Chen Shifeng (陈世峰 (Chén Shìfēng)) (born 1991) is from Yanchi County in the city of Wuzhong, Ningxia Hui Autonomous Region, in western China. After graduating from a middle school in Dingbian County in the city of Yulin, Shaanxi Province in 2004, he entered Huaqiao University in 2009 and graduated in 2013. Following graduation, he worked at a Confucius Institute in Kasetsart University in Bangkok, Thailand, where he taught calligraphy. In 2015 he moved to Japan where he attended a language school in Fukuoka, and in 2016 he entered the graduate school of Chinese studies at Daito Bunka University. Before the incident he lived in Itabashi Ward of Tokyo.

==Murder==
On November 2, 2016, at around 3:00 PM, Chen Shifeng went to the apartment shared by Liu Xin and Jiang Ge, where he harassed Liu in person. Liu sought help from Jiang, who had already left the apartment. Jiang suggested calling the police, but Liu cited that sharing the apartment was against local laws and she did not want to escalate the situation. Instead, Liu asked Jiang to return and help resolve the issue. Jiang came back and managed to persuade Chen to leave.

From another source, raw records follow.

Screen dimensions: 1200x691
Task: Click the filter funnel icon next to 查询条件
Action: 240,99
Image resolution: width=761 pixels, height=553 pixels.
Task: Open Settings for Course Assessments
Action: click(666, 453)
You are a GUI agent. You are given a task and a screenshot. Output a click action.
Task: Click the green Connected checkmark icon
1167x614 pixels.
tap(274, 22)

Afterward, Jiang returned to school, while Chen continued to follow Liu and sent her threatening messages. To fend off his harassment, Liu asked a colleague to pretend to be her boyfriend. Chen left angrily and sent her a message. Throughout this time, Liu did not inform Jiang about Chen's harassment and threats. Around 11:00 PM, feeling scared, Liu asked Jiang via WeChat to wait for her at the Higashi-Nakano Station so they could return to the apartment together. Jiang waited near the station and spoke with her mother, Jiang Qiulian, via WeChat voice call until Liu arrived.

Shortly after midnight on November 3, Jiang and Liu met and walked back to the apartment together. As they entered the second-floor hallway, Chen, who had been lying in wait upstairs, rushed down to the second floor with a knife. He confronted Jiang, who was walking behind Liu, and a dispute ensued. Liu, walking ahead, opened the apartment door, entered, and locked it.

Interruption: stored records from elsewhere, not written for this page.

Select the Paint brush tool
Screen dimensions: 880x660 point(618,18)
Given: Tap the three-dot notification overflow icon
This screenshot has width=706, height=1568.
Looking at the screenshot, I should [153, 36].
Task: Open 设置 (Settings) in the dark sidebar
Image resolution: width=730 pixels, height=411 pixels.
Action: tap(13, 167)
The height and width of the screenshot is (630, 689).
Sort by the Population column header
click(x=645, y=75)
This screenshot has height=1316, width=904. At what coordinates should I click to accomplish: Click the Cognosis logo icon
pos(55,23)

Outside the apartment, Chen stabbed Jiang in the neck more than ten times with the knife and then fled the scene. Liu called the police twice from inside the apartment. Jiang, suffering from severe blood loss due to a left common carotid artery injury, died despite attempts to save her.

==Trial and aftermath==
Initially after the incident, Liu Xin claimed not to know and not to have any clues about who the perpetrator was, until four days later, on 7 November 2016, when the Tokyo Metropolitan Police arrested Chen on suspicion of intimidation after discovering he had sent a threatening email to Liu on the day of the murder. During the subsequent investigation, the police found evidence of his involvement in the crime and issued an arrest warrant for him on the suspicion of murder. On 14 December, the prosecution formally charged Chen with intimidation and murder, and the case was later scheduled for trial in December 2017.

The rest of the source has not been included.